──────── DATA SUPPLIED ────────

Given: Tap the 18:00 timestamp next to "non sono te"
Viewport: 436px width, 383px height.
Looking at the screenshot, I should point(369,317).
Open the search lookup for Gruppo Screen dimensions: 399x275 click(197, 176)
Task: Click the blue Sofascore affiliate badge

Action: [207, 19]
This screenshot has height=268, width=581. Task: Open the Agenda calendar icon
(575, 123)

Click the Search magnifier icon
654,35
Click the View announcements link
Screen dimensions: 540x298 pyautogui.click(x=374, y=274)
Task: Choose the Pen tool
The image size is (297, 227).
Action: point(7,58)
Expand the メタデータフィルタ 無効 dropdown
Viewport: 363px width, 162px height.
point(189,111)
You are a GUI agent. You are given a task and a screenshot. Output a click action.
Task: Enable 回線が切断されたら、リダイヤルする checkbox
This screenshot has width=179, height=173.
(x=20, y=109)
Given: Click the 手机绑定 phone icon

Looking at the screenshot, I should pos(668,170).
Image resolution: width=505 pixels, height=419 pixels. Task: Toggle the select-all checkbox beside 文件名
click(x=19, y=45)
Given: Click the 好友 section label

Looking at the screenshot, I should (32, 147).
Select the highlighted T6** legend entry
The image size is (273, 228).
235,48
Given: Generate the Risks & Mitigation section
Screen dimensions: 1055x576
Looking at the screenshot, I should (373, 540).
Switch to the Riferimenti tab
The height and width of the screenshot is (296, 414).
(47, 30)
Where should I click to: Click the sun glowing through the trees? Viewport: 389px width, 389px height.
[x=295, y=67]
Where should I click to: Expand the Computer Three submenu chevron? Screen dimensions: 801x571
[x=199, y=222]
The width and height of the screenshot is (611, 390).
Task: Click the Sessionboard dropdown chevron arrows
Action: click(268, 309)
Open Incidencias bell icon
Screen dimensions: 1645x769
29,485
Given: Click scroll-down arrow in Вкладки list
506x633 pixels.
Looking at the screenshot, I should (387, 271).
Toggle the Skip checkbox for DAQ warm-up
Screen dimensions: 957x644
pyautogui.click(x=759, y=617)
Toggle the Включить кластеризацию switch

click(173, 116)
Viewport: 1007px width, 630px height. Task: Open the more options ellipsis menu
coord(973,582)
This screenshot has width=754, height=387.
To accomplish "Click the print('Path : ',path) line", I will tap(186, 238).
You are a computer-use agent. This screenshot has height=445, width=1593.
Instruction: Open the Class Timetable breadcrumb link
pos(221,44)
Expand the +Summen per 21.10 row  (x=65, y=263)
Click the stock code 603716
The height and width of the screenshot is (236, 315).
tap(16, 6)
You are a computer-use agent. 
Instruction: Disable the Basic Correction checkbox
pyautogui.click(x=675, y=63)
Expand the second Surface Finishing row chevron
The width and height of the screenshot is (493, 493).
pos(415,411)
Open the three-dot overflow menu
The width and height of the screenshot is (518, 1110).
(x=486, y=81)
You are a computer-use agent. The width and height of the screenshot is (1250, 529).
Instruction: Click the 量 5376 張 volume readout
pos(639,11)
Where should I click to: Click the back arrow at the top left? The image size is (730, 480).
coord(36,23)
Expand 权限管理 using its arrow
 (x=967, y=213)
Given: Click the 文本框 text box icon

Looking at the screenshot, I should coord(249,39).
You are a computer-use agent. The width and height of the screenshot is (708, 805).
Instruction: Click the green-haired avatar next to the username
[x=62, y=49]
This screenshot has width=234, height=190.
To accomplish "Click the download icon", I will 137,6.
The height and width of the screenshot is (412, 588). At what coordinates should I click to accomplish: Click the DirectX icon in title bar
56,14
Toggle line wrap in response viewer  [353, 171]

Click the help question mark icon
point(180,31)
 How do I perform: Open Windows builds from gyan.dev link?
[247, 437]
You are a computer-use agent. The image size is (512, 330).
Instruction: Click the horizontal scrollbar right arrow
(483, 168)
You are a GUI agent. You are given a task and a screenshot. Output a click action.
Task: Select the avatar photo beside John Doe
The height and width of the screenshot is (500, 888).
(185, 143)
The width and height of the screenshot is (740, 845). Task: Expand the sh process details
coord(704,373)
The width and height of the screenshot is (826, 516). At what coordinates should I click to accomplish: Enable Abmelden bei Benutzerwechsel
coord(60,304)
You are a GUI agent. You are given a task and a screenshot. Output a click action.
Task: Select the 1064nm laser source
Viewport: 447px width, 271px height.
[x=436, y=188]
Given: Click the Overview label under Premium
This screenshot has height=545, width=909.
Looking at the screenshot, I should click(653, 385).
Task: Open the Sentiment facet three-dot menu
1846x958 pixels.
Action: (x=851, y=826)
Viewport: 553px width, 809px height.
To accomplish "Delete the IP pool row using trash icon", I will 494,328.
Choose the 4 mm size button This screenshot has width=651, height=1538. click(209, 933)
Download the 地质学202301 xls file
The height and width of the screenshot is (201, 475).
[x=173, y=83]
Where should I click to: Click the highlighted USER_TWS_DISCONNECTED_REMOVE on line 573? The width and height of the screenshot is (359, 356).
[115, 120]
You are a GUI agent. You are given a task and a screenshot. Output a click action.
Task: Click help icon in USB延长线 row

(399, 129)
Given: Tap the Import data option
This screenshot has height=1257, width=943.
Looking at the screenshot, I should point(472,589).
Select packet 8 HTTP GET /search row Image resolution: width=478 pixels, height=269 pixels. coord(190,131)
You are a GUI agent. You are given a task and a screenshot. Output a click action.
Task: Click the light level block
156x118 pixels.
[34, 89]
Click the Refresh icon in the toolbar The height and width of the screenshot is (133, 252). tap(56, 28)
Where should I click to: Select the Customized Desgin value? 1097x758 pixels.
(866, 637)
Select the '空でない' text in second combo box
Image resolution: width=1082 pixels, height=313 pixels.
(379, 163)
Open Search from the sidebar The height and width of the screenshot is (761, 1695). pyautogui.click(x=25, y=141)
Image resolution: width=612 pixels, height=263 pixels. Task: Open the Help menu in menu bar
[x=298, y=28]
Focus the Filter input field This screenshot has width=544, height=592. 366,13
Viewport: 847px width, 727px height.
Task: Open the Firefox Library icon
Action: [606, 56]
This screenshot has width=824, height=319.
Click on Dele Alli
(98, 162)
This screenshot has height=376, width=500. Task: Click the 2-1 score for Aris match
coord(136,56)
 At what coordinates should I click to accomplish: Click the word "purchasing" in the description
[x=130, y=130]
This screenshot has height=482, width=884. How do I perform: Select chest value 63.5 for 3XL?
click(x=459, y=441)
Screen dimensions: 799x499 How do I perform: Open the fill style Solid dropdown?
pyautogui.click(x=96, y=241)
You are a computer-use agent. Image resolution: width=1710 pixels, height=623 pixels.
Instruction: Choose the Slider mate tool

────────

Work out how many lines in the listing above hold the word "will", and answer only with that number.

• [OUTPUT FOR THIS TASK] 3